Positions slated for reallocation range from park rangers in the Allagash to mechanics within the Maine Dept. of Defense. The Maine Dept. of Health and Human Services would see at least 21 position transfers.
This type of account swapping is not new to state government.
The state has moved positions from the General Fund to OSR and back again depending on staffing and program needs. As such, the Dept. of Administrative and Financial Services has not offered a specific head count associated with LD 1668, noting as many positions may be moved from the General Fund as returned to OSR.
Expenses eliminated by LD 1668 are largely piecemeal. For example, one recommended savings of $20,000 will be found by removing a provision requiring the state to advertise statewide referendum questions in Maine’s daily newspapers. Another recommendation would eliminate $6000 in costs by removing portable radios for the state’s liquor enforcement agents.

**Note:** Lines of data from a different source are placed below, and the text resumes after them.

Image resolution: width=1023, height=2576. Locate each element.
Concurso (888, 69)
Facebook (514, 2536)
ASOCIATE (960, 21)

Proposed cuts to revenue sharing contained in LD 1668 are more general than other swaps and eliminations found in the legislation, a point that troubles the Maine Municipal Association.

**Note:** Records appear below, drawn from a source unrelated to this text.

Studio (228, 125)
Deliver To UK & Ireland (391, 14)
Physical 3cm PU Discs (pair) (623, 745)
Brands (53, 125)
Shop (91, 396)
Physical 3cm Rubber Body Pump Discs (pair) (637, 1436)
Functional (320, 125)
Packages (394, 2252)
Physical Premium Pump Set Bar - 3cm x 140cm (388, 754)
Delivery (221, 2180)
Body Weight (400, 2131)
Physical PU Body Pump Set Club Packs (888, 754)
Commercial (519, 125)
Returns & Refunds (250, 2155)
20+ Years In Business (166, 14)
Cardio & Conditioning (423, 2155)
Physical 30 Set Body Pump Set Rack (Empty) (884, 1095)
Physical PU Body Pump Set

LD 1668 would remove $625,000 from municipal revenue sharing in 2010. That’s in addition to the $27 million reduction in revenue sharing proposed by Baldacci in his supplemental budget and the $44 million reduction approved by the legislature in 2009.
“The bill was designed to streamline state government,” Geoff Herman of the Maine Municipal Association, said. “We are not the experts on that, but of all the things that might be done taking a scoop out of revenue sharing does not seem to be one.”
If Baldacci’s budget proposal and LD 1668 passes, municipalities will see some $71.6 million less in revenue sharing over a two-year cycle. Municipal Revenue Sharing in 2009 was $121 million.
Although the cuts contained in LD 1668 have been described as a one-time correction, Herman wonders why revenue sharing landed in the hands of the Appropriations Committee.
For 31 years the state’s portion of revenue sharing has been based on a percentage of the General Fund, Herman said.
Revenue sharing took the place of an inventory tax once assessed to businesses in recognition that property taxes alone could not fund necessary municipal services. As such it has not required budgetary review for more than three decades, Herman said.
LD 1688 has cleared the House and Senate and amendments have been made to the original bill. Amendments, if approved, will re-name the legislation “An Act To Implement the Recommendations of the Initiative To Streamline State Government and To Make Other Necessary Changes to Law.”
The title amendment does little to reduce the reality the state is changing its stance on revenue sharing, Herman said.